■ **Try it**
Using the listing below, set down each line from the line containing "The height and width of the screenshot is (758, 1198)." through the line containing "Click the Lv.110", both ends included, exactly and with nothing added.

···

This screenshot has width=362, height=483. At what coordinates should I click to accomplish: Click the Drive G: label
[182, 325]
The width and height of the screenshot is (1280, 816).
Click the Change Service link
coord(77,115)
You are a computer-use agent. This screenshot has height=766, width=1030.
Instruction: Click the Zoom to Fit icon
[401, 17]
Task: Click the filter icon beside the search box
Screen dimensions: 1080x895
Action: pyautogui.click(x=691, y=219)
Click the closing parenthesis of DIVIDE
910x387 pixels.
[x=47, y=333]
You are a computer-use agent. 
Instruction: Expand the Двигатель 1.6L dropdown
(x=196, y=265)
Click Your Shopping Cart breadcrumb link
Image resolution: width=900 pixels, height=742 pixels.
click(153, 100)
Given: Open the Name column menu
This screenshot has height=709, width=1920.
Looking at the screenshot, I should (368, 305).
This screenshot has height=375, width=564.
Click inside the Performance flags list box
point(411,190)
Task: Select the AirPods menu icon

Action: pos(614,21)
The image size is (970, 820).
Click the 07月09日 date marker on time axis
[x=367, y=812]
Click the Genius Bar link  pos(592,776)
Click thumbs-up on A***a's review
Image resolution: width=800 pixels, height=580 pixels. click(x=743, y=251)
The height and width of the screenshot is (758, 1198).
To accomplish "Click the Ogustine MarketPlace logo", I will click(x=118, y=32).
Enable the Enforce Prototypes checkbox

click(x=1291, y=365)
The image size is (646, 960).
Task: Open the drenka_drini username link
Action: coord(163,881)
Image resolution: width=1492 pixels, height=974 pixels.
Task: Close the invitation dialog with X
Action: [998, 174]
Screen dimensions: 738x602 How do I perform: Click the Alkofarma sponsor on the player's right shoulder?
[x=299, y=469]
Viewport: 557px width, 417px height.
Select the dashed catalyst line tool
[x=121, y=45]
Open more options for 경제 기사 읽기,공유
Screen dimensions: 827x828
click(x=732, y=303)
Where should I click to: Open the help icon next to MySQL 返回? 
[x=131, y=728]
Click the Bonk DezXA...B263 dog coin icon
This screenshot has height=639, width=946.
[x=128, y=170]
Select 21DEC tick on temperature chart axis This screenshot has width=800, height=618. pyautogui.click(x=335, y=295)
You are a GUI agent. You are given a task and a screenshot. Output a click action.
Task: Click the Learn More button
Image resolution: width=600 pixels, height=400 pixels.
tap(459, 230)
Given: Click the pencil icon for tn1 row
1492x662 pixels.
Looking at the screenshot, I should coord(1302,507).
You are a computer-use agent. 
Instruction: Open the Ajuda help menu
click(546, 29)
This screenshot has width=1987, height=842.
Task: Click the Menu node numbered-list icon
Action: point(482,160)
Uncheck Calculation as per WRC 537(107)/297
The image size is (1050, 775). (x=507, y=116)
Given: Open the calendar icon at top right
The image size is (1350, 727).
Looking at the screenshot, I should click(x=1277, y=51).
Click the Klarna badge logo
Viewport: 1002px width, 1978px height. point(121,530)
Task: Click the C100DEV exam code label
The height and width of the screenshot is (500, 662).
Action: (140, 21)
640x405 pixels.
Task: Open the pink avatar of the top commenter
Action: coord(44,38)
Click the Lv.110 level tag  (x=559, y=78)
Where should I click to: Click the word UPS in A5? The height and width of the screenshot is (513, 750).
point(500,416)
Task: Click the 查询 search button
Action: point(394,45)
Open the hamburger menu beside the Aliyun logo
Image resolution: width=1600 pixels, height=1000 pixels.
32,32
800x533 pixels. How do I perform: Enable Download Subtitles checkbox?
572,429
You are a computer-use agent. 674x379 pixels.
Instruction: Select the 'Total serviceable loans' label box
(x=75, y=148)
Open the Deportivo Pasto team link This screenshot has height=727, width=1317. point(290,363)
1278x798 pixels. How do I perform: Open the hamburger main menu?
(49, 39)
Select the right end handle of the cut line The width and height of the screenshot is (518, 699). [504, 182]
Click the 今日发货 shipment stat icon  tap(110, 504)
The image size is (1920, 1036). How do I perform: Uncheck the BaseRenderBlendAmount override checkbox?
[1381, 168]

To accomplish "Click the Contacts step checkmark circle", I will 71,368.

···

■ **Written answer**
The height and width of the screenshot is (758, 1198).
To accomplish "Click the Ogustine MarketPlace logo", I will click(x=118, y=32).
Enable the Enforce Prototypes checkbox

click(x=1291, y=365)
The image size is (646, 960).
Task: Open the drenka_drini username link
Action: coord(163,881)
Image resolution: width=1492 pixels, height=974 pixels.
Task: Close the invitation dialog with X
Action: [998, 174]
Screen dimensions: 738x602 How do I perform: Click the Alkofarma sponsor on the player's right shoulder?
[x=299, y=469]
Viewport: 557px width, 417px height.
Select the dashed catalyst line tool
[x=121, y=45]
Open more options for 경제 기사 읽기,공유
Screen dimensions: 827x828
click(x=732, y=303)
Where should I click to: Open the help icon next to MySQL 返回? 
[x=131, y=728]
Click the Bonk DezXA...B263 dog coin icon
This screenshot has height=639, width=946.
[x=128, y=170]
Select 21DEC tick on temperature chart axis This screenshot has width=800, height=618. pyautogui.click(x=335, y=295)
You are a GUI agent. You are given a task and a screenshot. Output a click action.
Task: Click the Learn More button
Image resolution: width=600 pixels, height=400 pixels.
tap(459, 230)
Given: Click the pencil icon for tn1 row
1492x662 pixels.
Looking at the screenshot, I should coord(1302,507).
You are a computer-use agent. 
Instruction: Open the Ajuda help menu
click(546, 29)
This screenshot has width=1987, height=842.
Task: Click the Menu node numbered-list icon
Action: point(482,160)
Uncheck Calculation as per WRC 537(107)/297
The image size is (1050, 775). (x=507, y=116)
Given: Open the calendar icon at top right
The image size is (1350, 727).
Looking at the screenshot, I should click(x=1277, y=51).
Click the Klarna badge logo
Viewport: 1002px width, 1978px height. point(121,530)
Task: Click the C100DEV exam code label
The height and width of the screenshot is (500, 662).
Action: (140, 21)
640x405 pixels.
Task: Open the pink avatar of the top commenter
Action: coord(44,38)
Click the Lv.110 level tag  (x=559, y=78)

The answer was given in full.